The Past and Future of Light Dark Matter Direct Detection
Jonathan H. Davis

TL;DR
This paper reviews the current status and future prospects of light dark matter direct detection, discussing past anomalies, background explanations, and the impact of solar neutrino backgrounds on future experiments.
Contribution
It provides a comprehensive overview of past experimental anomalies, their explanations, and analyzes how solar neutrino backgrounds will influence future dark matter detection efforts.
Findings
Past anomalies have been explained by underestimated backgrounds.
Progress has been made in understanding the DAMA/LIBRA modulation.
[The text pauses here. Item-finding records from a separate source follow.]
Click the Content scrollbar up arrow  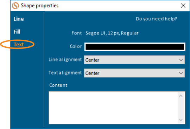click(181, 96)
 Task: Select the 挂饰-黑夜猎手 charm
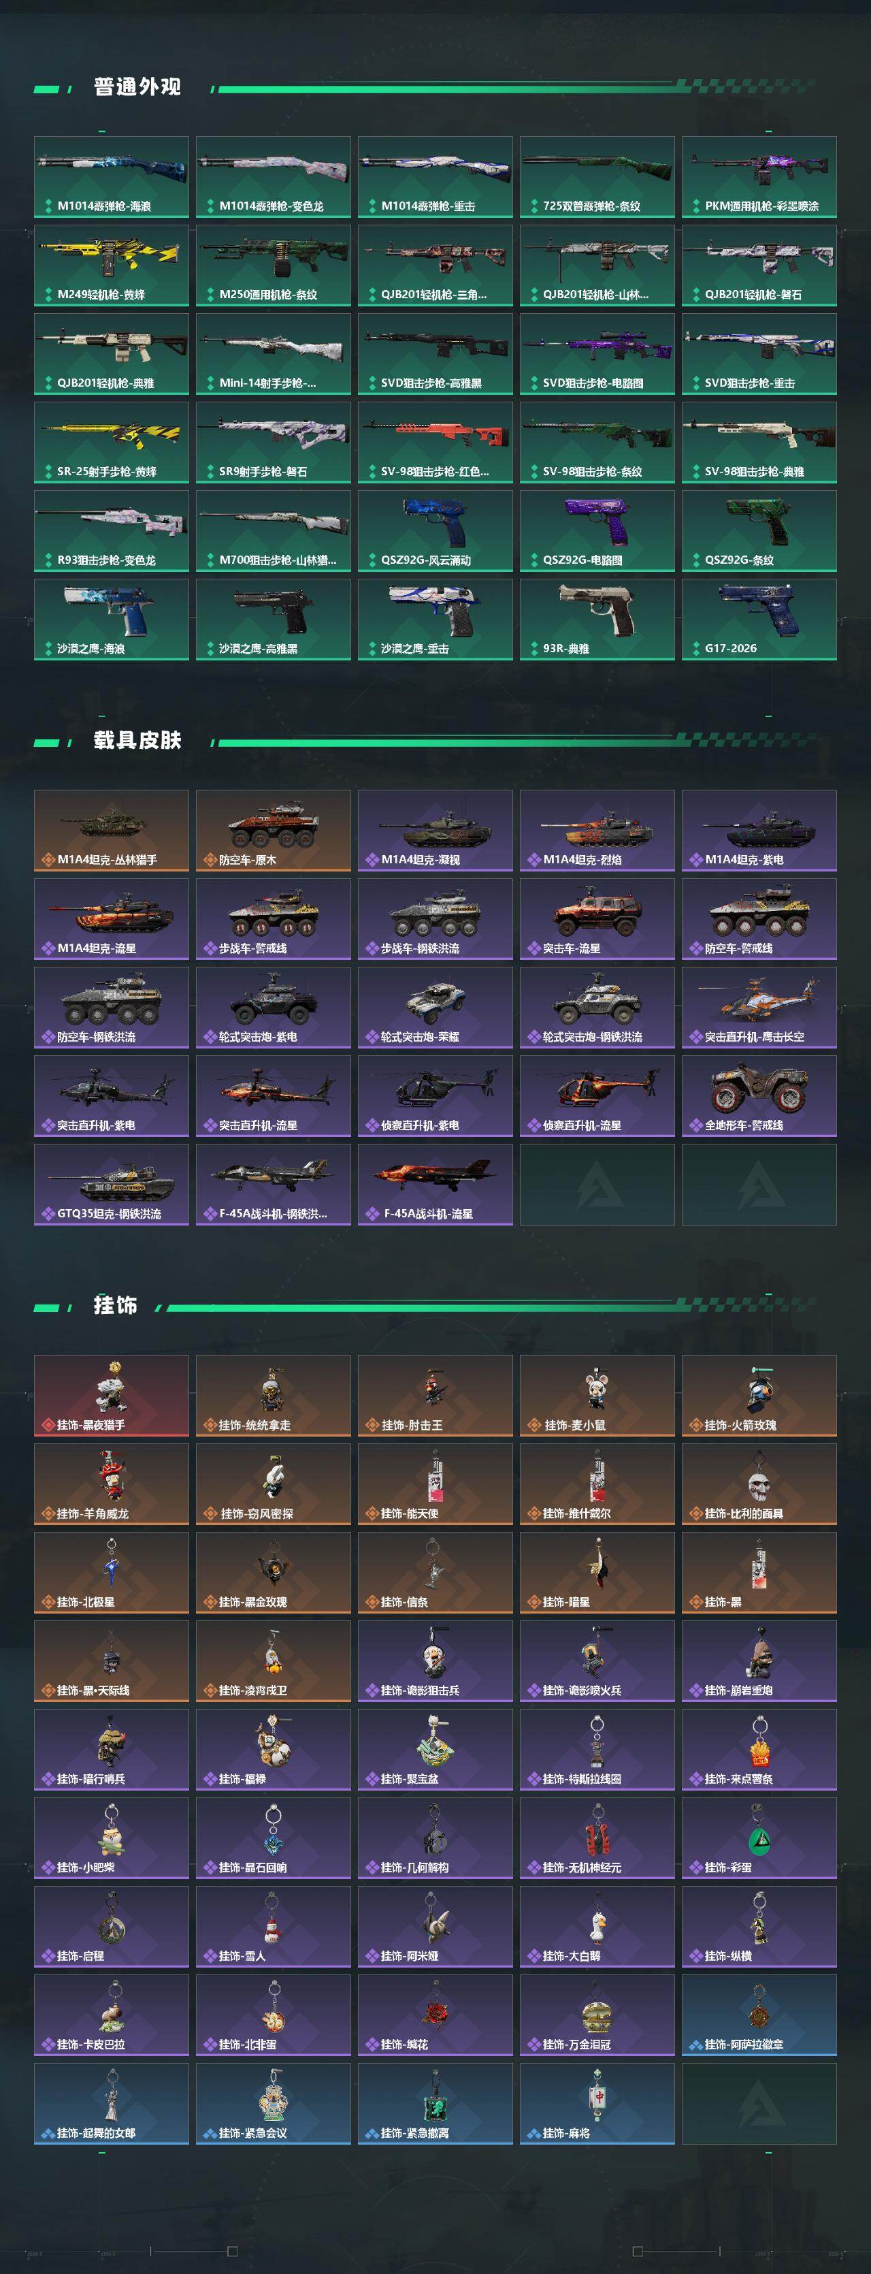pyautogui.click(x=111, y=1396)
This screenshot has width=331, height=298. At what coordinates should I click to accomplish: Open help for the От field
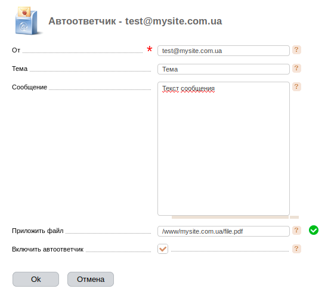coord(296,50)
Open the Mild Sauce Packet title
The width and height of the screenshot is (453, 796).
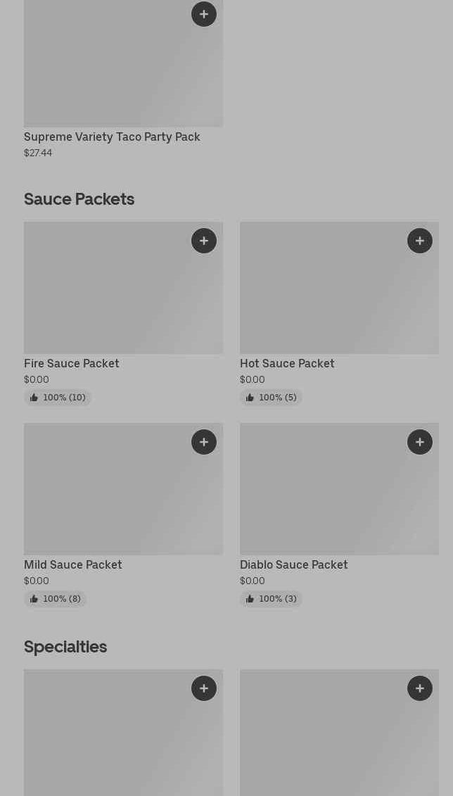pos(73,565)
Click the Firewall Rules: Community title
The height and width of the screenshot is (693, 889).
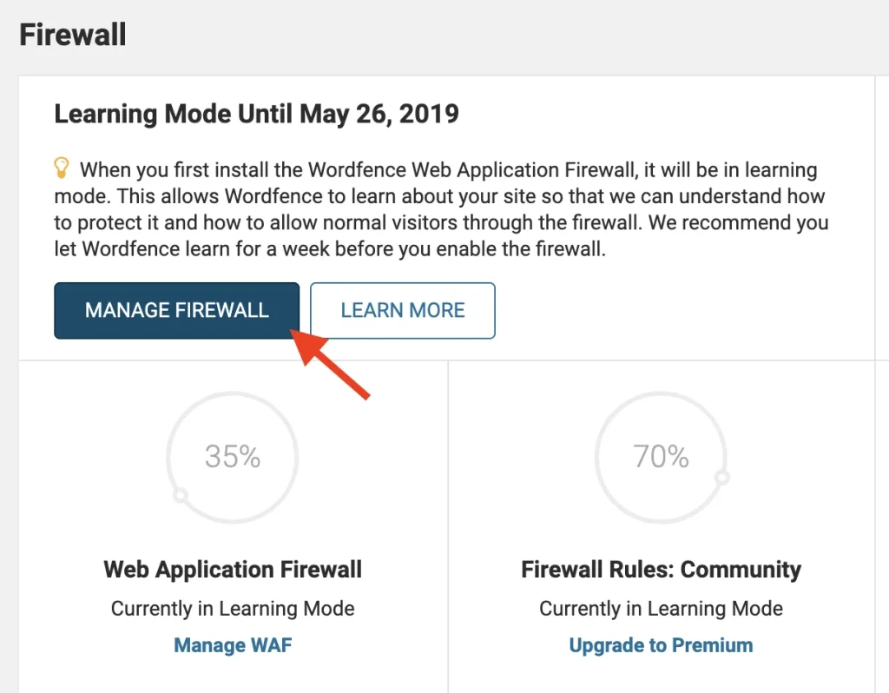click(661, 570)
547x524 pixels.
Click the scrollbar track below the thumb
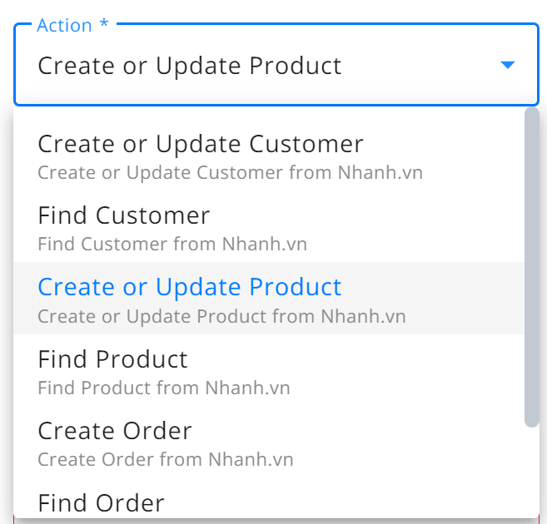point(532,472)
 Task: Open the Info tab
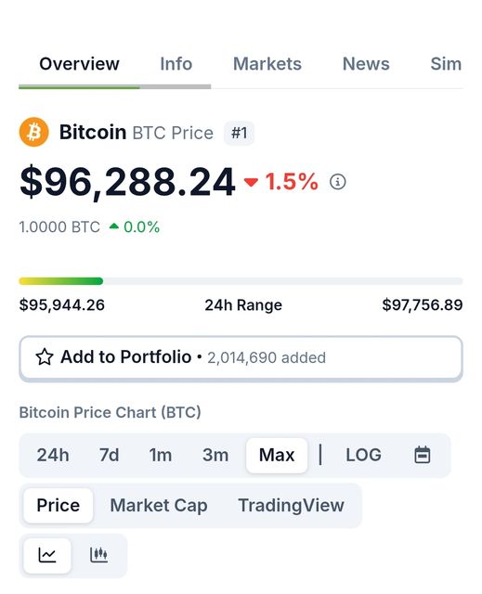176,64
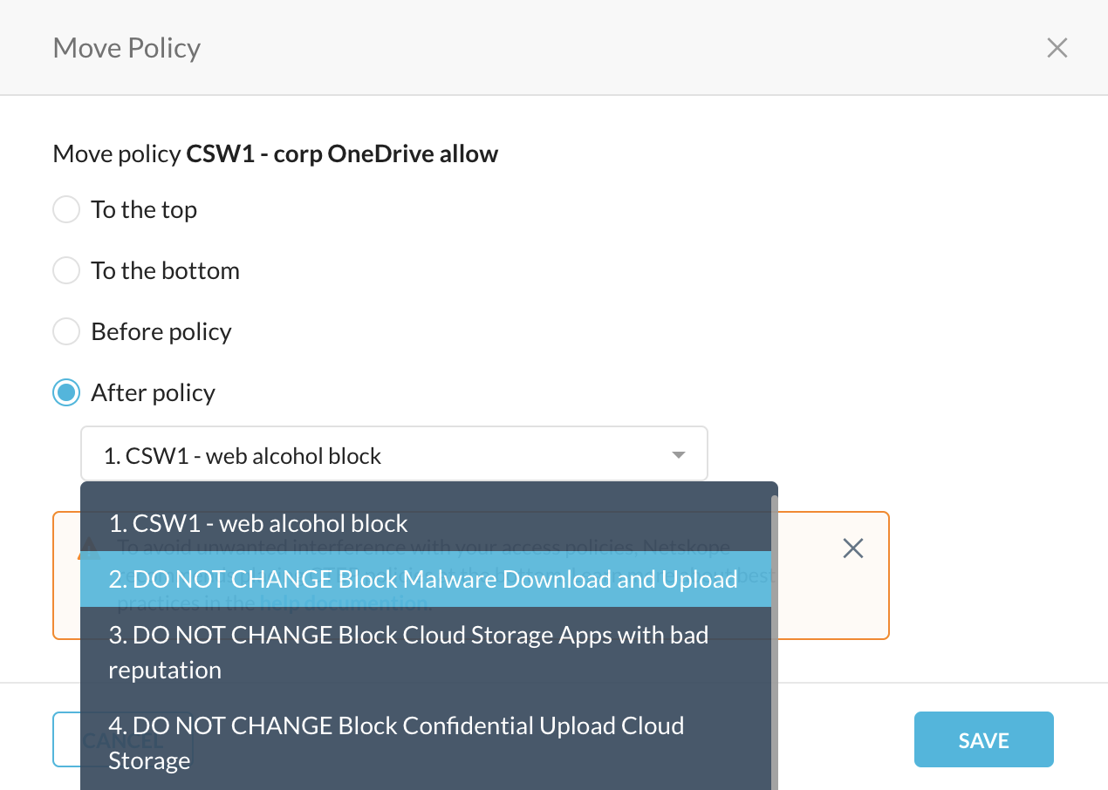This screenshot has width=1108, height=790.
Task: Click the "Move policy" text before the bold name
Action: (117, 154)
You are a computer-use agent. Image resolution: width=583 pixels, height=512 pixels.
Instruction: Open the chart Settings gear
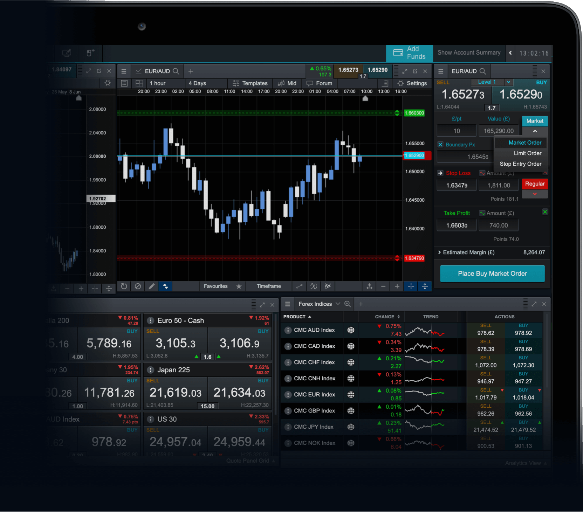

Solar neutrino backgrounds pose a significant challenge for future searches.
Abstract
We review the status and future of direct searches for light dark matter. We start by answering the question: `Whatever happened to the light dark matter anomalies?' i.e. the fate of the potential dark matter signals observed by the CoGeNT, CRESST-II, CDMS-Si and DAMA/LIBRA experiments. We discuss how the excess events in the first two of these experiments have been explained by previously underestimated backgrounds. For DAMA we summarise the progress and future of mundane explanations for the annual modulation reported in its event rate. Concerning the future of direct detection we focus on the irreducible background from solar neutrinos. We explain broadly how it will affect future searches and summarise efforts to mitigate its effects.